##### RECORDS FOR THIS TASK

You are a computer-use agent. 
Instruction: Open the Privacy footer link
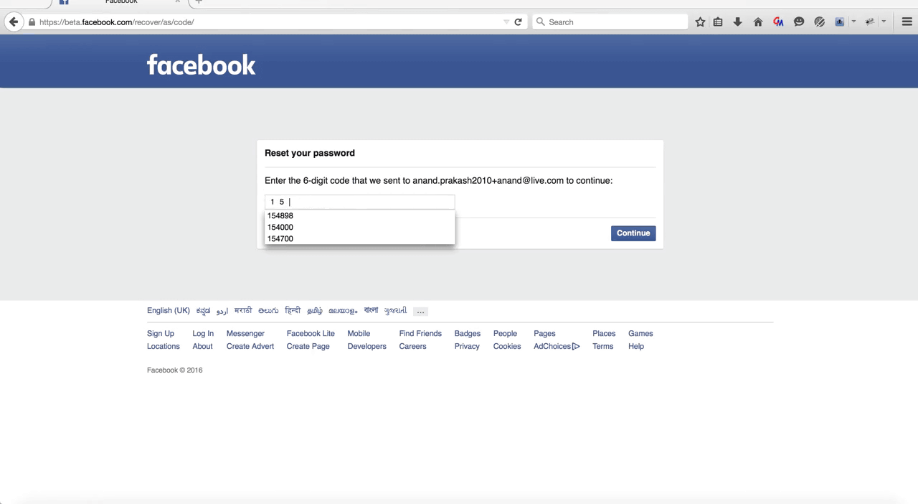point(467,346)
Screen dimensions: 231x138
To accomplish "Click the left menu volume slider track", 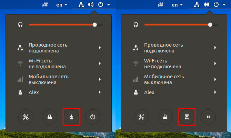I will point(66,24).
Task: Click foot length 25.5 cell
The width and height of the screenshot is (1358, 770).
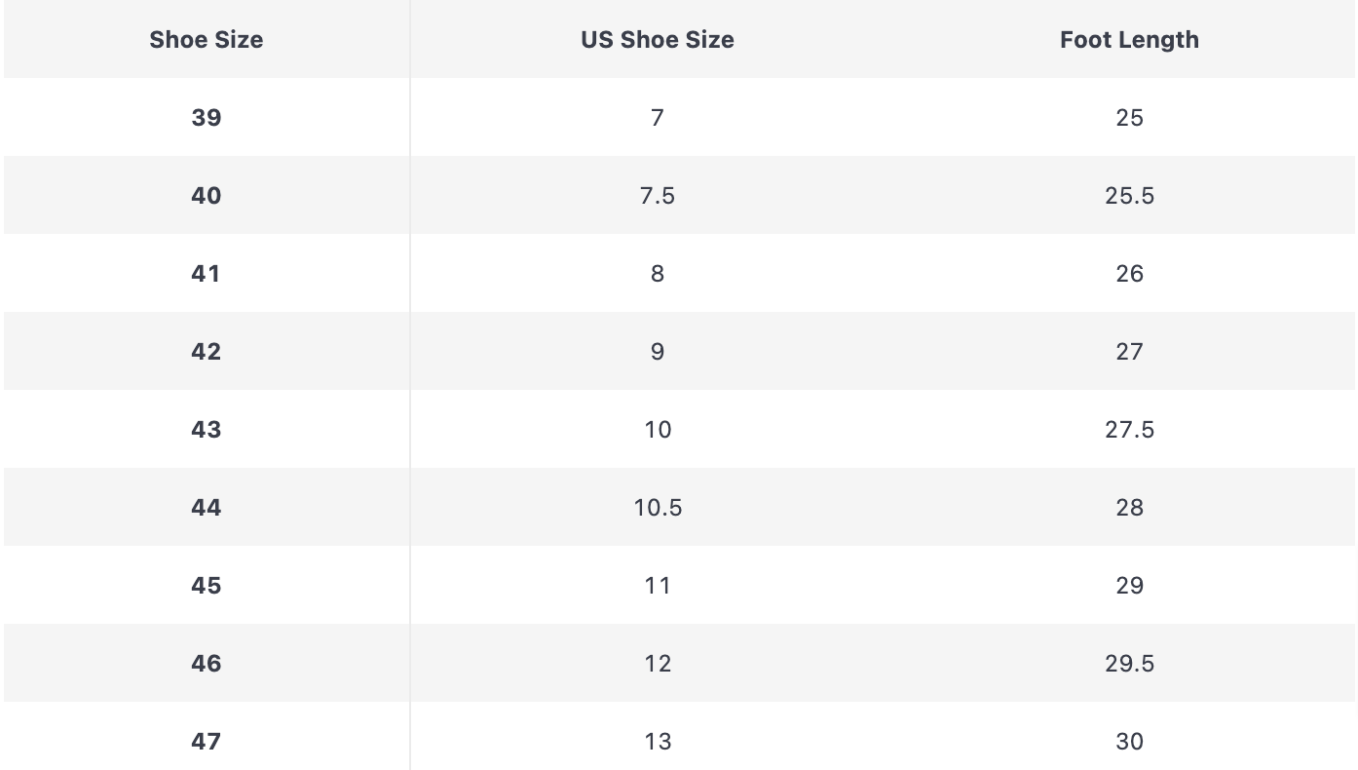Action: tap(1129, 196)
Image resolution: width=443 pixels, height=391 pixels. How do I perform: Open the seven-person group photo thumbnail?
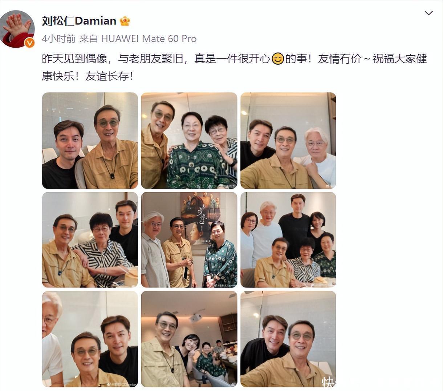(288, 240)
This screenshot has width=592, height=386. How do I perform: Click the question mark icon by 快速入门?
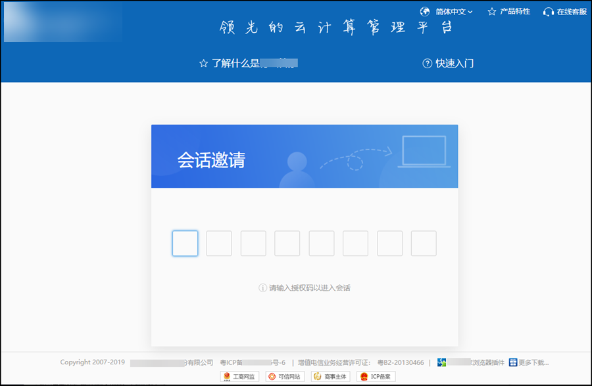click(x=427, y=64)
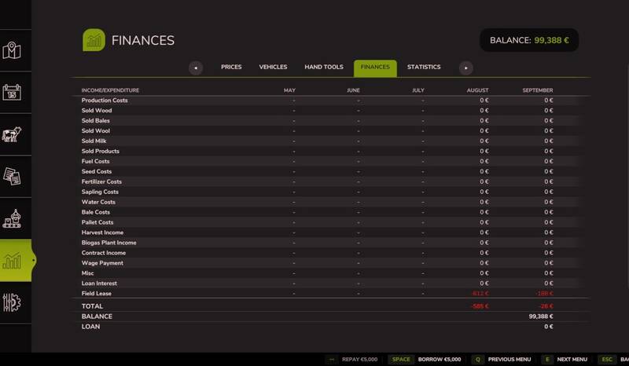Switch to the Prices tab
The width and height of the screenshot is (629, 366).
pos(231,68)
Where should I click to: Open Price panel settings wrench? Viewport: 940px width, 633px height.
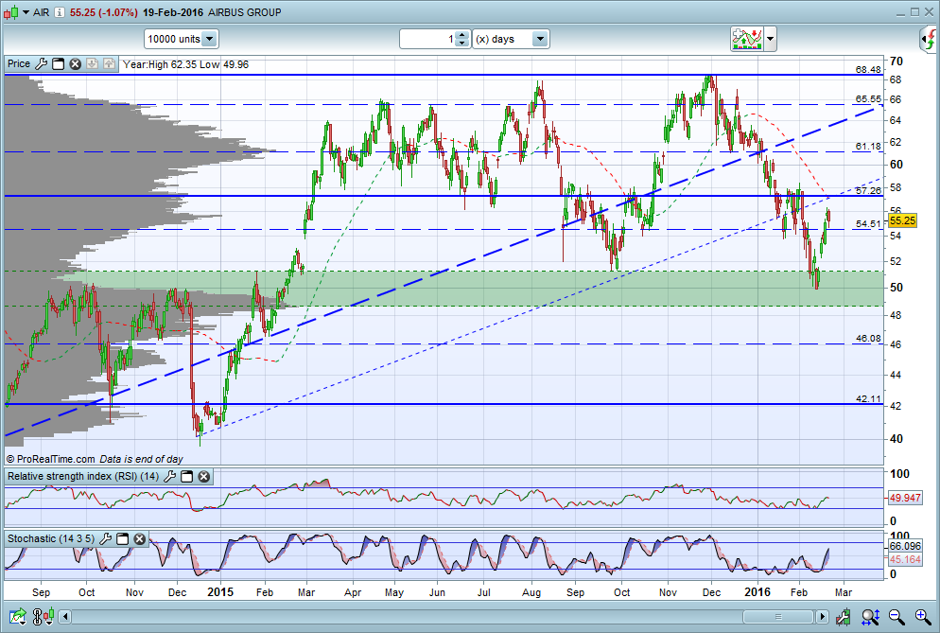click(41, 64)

##########

#### [WORK ITEM]
Starting with the line that has "The width and height of the screenshot is (1358, 770)." and ending with the last line of the records, retype every line exactly and only those lines. Do not include the pictures.

#### [ANSWER TO THE PROBLEM]
The width and height of the screenshot is (1358, 770).
Action: tap(1129, 196)
Image resolution: width=443 pixels, height=391 pixels. How do I perform: Open the seven-person group photo thumbnail?
(288, 240)
This screenshot has width=592, height=386. How do I perform: Click the question mark icon by 快速入门?
click(x=427, y=64)
Switch to the Prices tab
The width and height of the screenshot is (629, 366).
pos(231,68)
Where should I click to: Open Price panel settings wrench? Viewport: 940px width, 633px height.
click(41, 64)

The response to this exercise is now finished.